Stored data entries:

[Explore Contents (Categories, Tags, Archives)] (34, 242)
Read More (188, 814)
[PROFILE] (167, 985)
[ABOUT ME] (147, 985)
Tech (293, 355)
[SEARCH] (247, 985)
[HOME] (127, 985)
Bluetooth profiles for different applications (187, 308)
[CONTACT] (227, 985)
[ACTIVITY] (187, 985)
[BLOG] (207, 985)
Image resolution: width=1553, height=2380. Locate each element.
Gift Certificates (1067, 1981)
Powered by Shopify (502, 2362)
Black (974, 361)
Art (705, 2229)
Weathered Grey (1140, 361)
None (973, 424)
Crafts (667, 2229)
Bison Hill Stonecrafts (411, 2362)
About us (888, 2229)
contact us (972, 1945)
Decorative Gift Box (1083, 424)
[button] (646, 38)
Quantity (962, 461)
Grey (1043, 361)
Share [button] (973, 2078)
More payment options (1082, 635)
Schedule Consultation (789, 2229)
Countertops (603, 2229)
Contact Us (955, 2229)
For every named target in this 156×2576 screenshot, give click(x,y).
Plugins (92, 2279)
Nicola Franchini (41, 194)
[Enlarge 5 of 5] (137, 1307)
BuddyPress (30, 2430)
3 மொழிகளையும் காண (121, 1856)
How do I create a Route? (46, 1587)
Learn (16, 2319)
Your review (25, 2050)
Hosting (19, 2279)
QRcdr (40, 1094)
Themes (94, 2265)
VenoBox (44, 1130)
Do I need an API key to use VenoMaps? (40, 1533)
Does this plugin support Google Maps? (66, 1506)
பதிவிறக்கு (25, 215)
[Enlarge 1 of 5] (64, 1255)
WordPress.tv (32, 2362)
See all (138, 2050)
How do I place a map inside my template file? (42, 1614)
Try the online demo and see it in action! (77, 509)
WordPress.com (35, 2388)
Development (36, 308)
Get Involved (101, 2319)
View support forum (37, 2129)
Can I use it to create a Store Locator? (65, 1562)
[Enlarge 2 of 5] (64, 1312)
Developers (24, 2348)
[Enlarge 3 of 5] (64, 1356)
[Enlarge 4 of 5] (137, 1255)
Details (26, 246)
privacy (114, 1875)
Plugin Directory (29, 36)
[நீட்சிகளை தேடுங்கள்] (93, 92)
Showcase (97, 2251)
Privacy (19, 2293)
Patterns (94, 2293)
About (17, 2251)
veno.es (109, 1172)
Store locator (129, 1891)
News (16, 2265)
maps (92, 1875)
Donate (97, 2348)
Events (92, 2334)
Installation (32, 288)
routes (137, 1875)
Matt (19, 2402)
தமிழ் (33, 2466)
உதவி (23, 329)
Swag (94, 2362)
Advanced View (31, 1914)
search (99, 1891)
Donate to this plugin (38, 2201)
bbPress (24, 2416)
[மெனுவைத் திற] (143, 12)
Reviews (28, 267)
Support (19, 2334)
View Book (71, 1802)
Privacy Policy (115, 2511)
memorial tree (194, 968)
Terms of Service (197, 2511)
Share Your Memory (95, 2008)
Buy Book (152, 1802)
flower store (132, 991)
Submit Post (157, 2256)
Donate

Instructions for the task:
For the lines above, output exactly those from the line containing "[ABOUT ME] (147, 985)" through the line containing "Privacy (19, 2293)", and skip the others.

The completed task:
[ABOUT ME] (147, 985)
Tech (293, 355)
[SEARCH] (247, 985)
[HOME] (127, 985)
Bluetooth profiles for different applications (187, 308)
[CONTACT] (227, 985)
[ACTIVITY] (187, 985)
[BLOG] (207, 985)
Image resolution: width=1553, height=2380. Locate each element.
Gift Certificates (1067, 1981)
Powered by Shopify (502, 2362)
Black (974, 361)
Art (705, 2229)
Weathered Grey (1140, 361)
None (973, 424)
Crafts (667, 2229)
Bison Hill Stonecrafts (411, 2362)
About us (888, 2229)
contact us (972, 1945)
Decorative Gift Box (1083, 424)
[button] (646, 38)
Quantity (962, 461)
Grey (1043, 361)
Share [button] (973, 2078)
More payment options (1082, 635)
Schedule Consultation (789, 2229)
Countertops (603, 2229)
Contact Us (955, 2229)
For every named target in this 156×2576 screenshot, give click(x,y).
Plugins (92, 2279)
Nicola Franchini (41, 194)
[Enlarge 5 of 5] (137, 1307)
BuddyPress (30, 2430)
3 மொழிகளையும் காண (121, 1856)
How do I create a Route? (46, 1587)
Learn (16, 2319)
Your review (25, 2050)
Hosting (19, 2279)
QRcdr (40, 1094)
Themes (94, 2265)
VenoBox (44, 1130)
Do I need an API key to use VenoMaps? (40, 1533)
Does this plugin support Google Maps? (66, 1506)
பதிவிறக்கு (25, 215)
[Enlarge 1 of 5] (64, 1255)
WordPress.tv (32, 2362)
See all (138, 2050)
How do I place a map inside my template file? (42, 1614)
Try the online demo and see it in action! (77, 509)
WordPress.com (35, 2388)
Development (36, 308)
Get Involved (101, 2319)
View support forum (37, 2129)
Can I use it to create a Store Locator? (65, 1562)
[Enlarge 2 of 5] (64, 1312)
Developers (24, 2348)
[Enlarge 3 of 5] (64, 1356)
[Enlarge 4 of 5] (137, 1255)
Details (26, 246)
privacy (114, 1875)
Plugin Directory (29, 36)
[நீட்சிகளை தேடுங்கள்] (93, 92)
Showcase (97, 2251)
Privacy (19, 2293)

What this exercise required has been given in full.